**Task prompt**
After finding the line containing "Open the Aktuelles menu item" below, please output that line and each following one through the line containing "Image resolution: width=382", exactly as written.

Dataset items

----

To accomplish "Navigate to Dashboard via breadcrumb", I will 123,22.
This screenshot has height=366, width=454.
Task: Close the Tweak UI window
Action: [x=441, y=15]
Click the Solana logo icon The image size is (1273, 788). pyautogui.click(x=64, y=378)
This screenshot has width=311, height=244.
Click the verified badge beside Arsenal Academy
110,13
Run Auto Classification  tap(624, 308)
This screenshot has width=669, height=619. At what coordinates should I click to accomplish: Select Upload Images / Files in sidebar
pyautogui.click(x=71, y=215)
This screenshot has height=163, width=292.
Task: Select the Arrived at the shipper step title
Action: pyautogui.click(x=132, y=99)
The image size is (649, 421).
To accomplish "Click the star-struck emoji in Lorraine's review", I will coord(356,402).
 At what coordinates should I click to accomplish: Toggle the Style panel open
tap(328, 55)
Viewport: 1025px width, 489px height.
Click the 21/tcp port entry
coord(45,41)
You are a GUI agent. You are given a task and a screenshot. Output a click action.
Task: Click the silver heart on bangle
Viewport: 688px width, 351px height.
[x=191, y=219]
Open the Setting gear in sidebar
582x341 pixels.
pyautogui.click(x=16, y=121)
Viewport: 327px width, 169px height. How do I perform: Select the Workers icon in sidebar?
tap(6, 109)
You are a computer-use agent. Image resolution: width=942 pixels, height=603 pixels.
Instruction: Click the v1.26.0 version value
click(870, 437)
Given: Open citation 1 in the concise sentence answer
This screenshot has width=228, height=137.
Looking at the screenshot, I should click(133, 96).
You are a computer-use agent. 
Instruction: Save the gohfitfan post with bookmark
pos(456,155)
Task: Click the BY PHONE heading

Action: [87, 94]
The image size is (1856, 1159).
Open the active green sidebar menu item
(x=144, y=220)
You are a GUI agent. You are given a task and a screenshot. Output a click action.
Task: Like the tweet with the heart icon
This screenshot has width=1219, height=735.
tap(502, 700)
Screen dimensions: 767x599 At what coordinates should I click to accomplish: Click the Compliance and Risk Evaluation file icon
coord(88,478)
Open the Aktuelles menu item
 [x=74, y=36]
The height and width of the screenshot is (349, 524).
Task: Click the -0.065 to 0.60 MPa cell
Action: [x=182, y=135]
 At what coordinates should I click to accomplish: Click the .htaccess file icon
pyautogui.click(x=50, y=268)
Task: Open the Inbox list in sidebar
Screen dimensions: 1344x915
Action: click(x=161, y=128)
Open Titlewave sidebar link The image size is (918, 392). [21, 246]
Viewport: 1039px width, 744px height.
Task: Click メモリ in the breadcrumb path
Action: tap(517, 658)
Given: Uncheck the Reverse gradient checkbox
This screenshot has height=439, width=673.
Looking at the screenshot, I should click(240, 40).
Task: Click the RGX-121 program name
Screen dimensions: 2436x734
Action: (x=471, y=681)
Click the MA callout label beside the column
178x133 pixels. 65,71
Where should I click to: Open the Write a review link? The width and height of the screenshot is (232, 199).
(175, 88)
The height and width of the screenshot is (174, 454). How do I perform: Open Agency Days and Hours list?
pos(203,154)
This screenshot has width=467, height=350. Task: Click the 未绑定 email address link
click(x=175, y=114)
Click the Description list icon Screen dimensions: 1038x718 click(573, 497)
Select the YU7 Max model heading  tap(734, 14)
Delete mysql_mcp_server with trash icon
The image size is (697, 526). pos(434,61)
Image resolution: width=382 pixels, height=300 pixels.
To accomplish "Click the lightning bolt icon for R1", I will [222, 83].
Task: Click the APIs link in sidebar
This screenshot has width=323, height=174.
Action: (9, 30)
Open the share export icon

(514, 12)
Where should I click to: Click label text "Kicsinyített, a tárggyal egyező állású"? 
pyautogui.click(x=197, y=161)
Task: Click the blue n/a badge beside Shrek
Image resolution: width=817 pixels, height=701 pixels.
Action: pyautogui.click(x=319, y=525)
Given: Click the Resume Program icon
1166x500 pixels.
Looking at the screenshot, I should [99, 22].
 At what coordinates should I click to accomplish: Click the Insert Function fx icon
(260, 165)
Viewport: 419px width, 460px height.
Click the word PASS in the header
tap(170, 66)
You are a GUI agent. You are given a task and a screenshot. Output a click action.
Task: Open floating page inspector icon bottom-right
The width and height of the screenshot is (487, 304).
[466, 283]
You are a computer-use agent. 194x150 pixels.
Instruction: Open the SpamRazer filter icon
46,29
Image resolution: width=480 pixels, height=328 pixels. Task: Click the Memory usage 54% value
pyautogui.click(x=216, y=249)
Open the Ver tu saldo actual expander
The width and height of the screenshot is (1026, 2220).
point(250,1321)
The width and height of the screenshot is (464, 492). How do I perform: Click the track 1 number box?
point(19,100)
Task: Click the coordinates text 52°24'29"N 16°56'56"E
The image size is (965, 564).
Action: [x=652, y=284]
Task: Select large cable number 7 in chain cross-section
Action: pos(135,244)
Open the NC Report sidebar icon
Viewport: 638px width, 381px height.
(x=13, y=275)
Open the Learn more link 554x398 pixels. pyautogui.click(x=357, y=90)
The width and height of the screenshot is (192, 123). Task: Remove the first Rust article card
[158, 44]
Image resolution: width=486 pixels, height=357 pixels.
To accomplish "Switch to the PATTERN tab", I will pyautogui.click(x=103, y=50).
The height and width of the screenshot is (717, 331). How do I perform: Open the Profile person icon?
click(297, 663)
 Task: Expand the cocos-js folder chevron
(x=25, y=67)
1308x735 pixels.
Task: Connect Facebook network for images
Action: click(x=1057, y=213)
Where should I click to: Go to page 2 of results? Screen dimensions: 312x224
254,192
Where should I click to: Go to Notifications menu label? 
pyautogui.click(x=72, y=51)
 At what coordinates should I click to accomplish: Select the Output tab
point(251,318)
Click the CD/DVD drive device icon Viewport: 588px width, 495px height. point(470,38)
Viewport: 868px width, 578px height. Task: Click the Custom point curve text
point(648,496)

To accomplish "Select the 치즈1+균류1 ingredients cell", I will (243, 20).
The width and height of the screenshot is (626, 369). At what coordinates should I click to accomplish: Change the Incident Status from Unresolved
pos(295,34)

----

**Finished exercise**
Open the Aktuelles menu item
 [x=74, y=36]
The height and width of the screenshot is (349, 524).
Task: Click the -0.065 to 0.60 MPa cell
Action: [x=182, y=135]
 At what coordinates should I click to accomplish: Click the .htaccess file icon
pyautogui.click(x=50, y=268)
Task: Open the Inbox list in sidebar
Screen dimensions: 1344x915
Action: click(x=161, y=128)
Open Titlewave sidebar link The image size is (918, 392). [21, 246]
Viewport: 1039px width, 744px height.
Task: Click メモリ in the breadcrumb path
Action: tap(517, 658)
Given: Uncheck the Reverse gradient checkbox
This screenshot has height=439, width=673.
Looking at the screenshot, I should click(240, 40).
Task: Click the RGX-121 program name
Screen dimensions: 2436x734
Action: (x=471, y=681)
Click the MA callout label beside the column
178x133 pixels. 65,71
Where should I click to: Open the Write a review link? The width and height of the screenshot is (232, 199).
(175, 88)
The height and width of the screenshot is (174, 454). How do I perform: Open Agency Days and Hours list?
pos(203,154)
This screenshot has width=467, height=350. Task: Click the 未绑定 email address link
click(x=175, y=114)
Click the Description list icon Screen dimensions: 1038x718 click(573, 497)
Select the YU7 Max model heading  tap(734, 14)
Delete mysql_mcp_server with trash icon
The image size is (697, 526). pos(434,61)
Image resolution: width=382 pixels, height=300 pixels.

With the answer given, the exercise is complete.